According to the Minnesota Department of Human Services, our state is home to more than 70,000 refugees.
Refugees arrive here from countries wracked by political violence. Torture is used intentionally in their homelands to silence opposition and transform cultures through fear. So it isn't surprising that refugees aren't comfortable speaking about the atrocities they survived.
Resettlement programs seek to integrate refugees into our communities and to help them achieve economic self-sufficiency. But unless we address their traumatic experiences, we condemn many to live in silence with undiagnosed and misunderstood symptoms of major depression and post traumatic stress disorder.
The real tragedy is that their symptoms are treatable.

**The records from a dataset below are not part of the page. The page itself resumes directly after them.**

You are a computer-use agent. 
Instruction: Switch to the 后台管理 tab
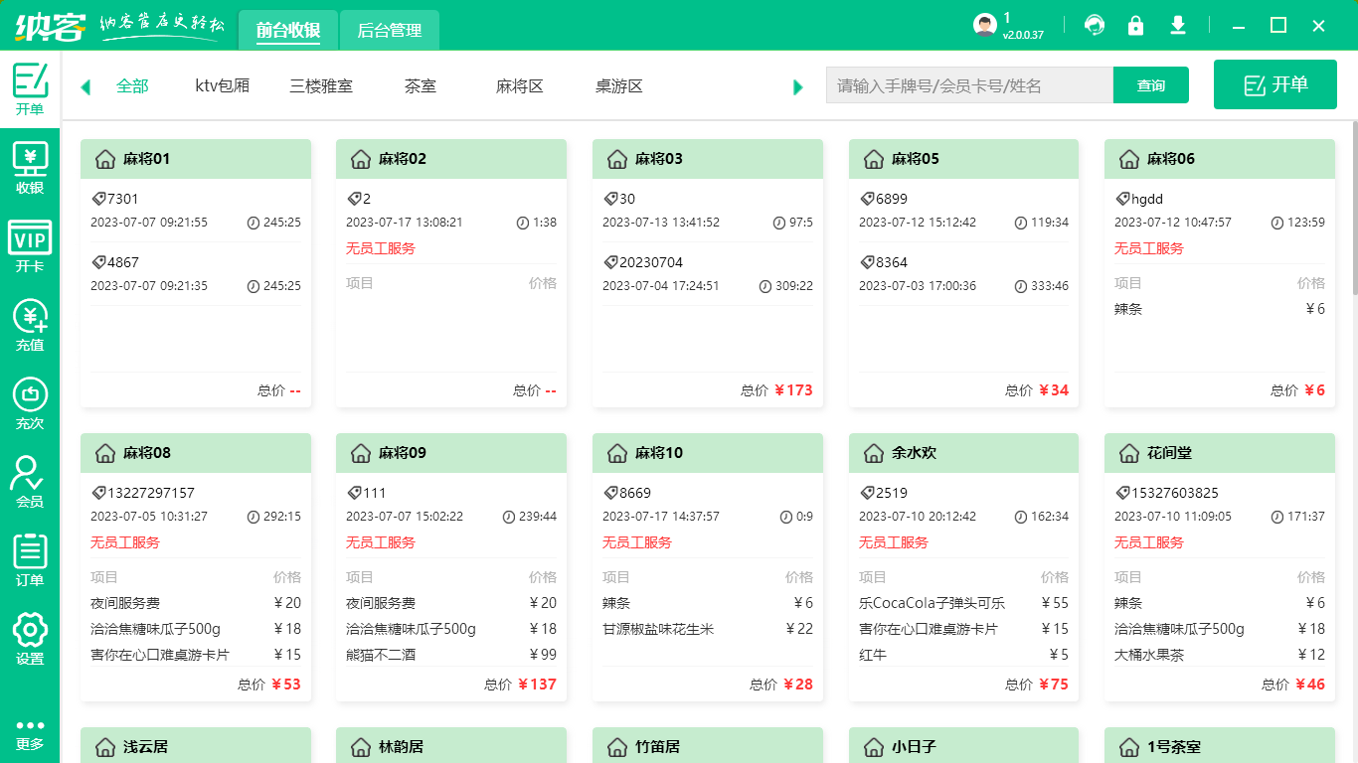point(389,30)
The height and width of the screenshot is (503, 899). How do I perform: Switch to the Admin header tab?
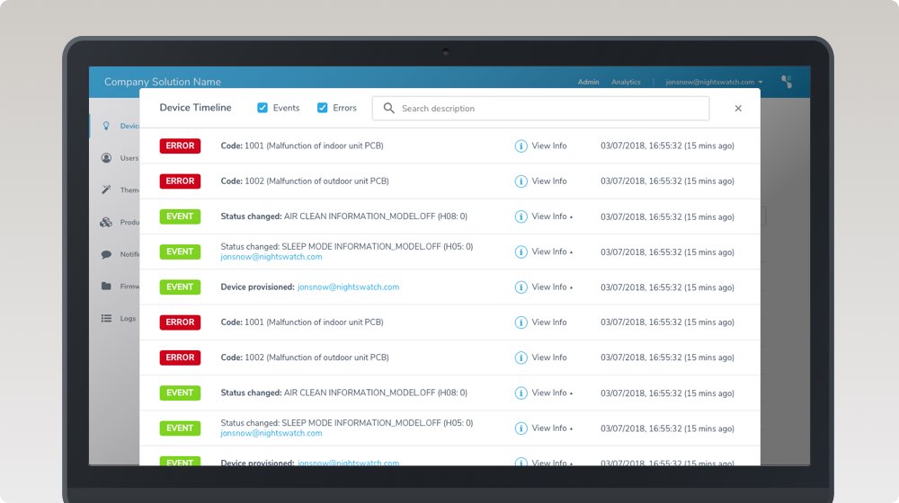(x=588, y=82)

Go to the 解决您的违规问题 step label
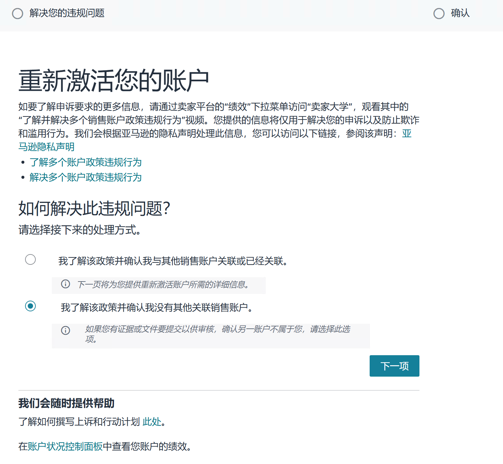tap(67, 13)
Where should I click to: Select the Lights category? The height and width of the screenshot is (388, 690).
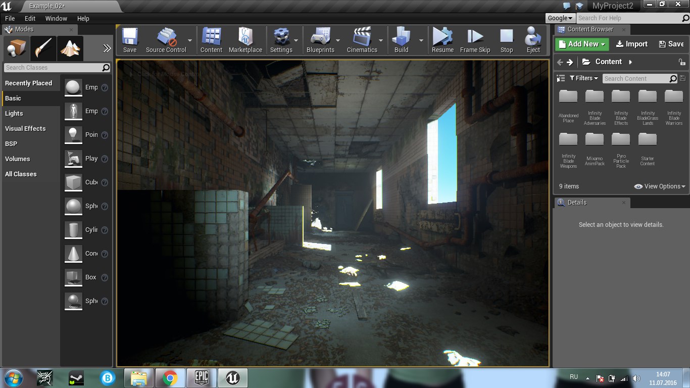14,114
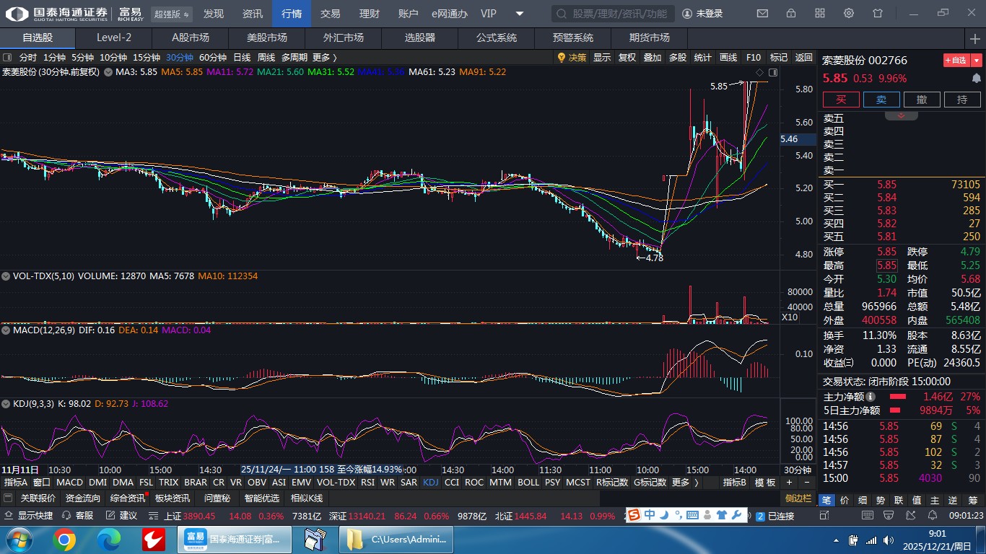Open Google Chrome from the taskbar
This screenshot has height=554, width=986.
64,540
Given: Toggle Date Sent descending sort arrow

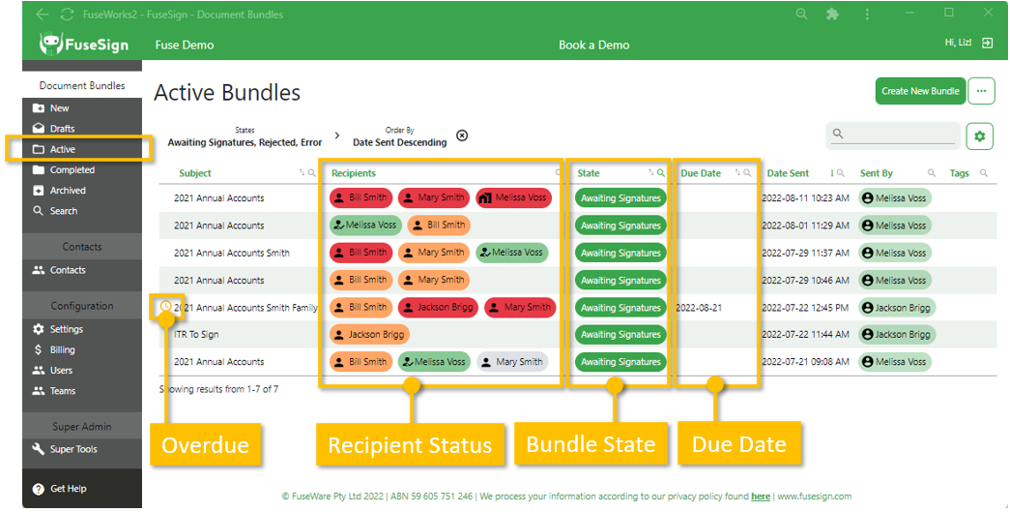Looking at the screenshot, I should tap(833, 173).
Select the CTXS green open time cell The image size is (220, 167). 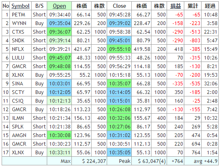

Refugees arriving in the United States typically receive a health exam to identify physical problems, but they are not screened systematically for mental health problems. About half of all states do provide mental health screening, but most of those rely on informal conversation, making it less reliable.
The Center for Victims of Torture (CVT) often receives referrals of refugees who are torture survivors after an eight- to 10-year period of difficult resettlement due to undiagnosed and untreated mental health symptoms. Those symptoms make it difficult for refugees to learn English, adjust to community life, learn a new culture and support their families.
Health clinics often tell us they know how to treat trauma, but they lack the language and cultural knowledge. Refugee leaders and groups often tell us they have the cultural knowledge but don't know how to treat trauma.
It is time we learn to work together.
First, more must be done to include mental health screening along with the required medical exam. CVT is currently collaborating with the University of Minnesota, the Minnesota Department of Health and four refugee groups to develop a culturally appropriate mental health questionnaire for refugees coming to our state. Simple questions in the refugee's language will identify those who might benefit from mental health services, and allow the health care screeners to refer them to the best resource in the community.
One such resource emerging in Minnesota is community health workers. They are bicultural and bilingual health workers who help link vulnerable populations to the health care system and could be used when larger numbers of refugees are screened and identified for mental health concerns.
This collaboration could generate a model screening tool that would be consistently used across the United States. There are several rehabilitation centers around the country with expertise in caring for torture victims and deep knowledge about the effects of political violence. These centers could be tapped to consult with states and train mainstream health care professionals on providing culturally appropriate and sensitive care to torture and war trauma survivors.
CVT's Healing in Partnership project is also working to address the mental health needs of refugees in Minnesota. Through Healing in Partnership, CVT trains refugee leaders in Minnesota to lead support and education groups for community members using culturally adapted materials. The refugee leaders are now learning how to identify people who are suffering from torture or war trauma and find them the care they need.
Refugees should not be forced to suffer years in silence. Human rights atrocities leave an indelible mark on survivors, but we know they can heal with appropriate care. If we can identify those in need of care, we can help refugees build successful lives and have a lasting impact on the communities they now call home.
Andrea Northwood is director of client services at the Center for Victims of Torture in St. Paul.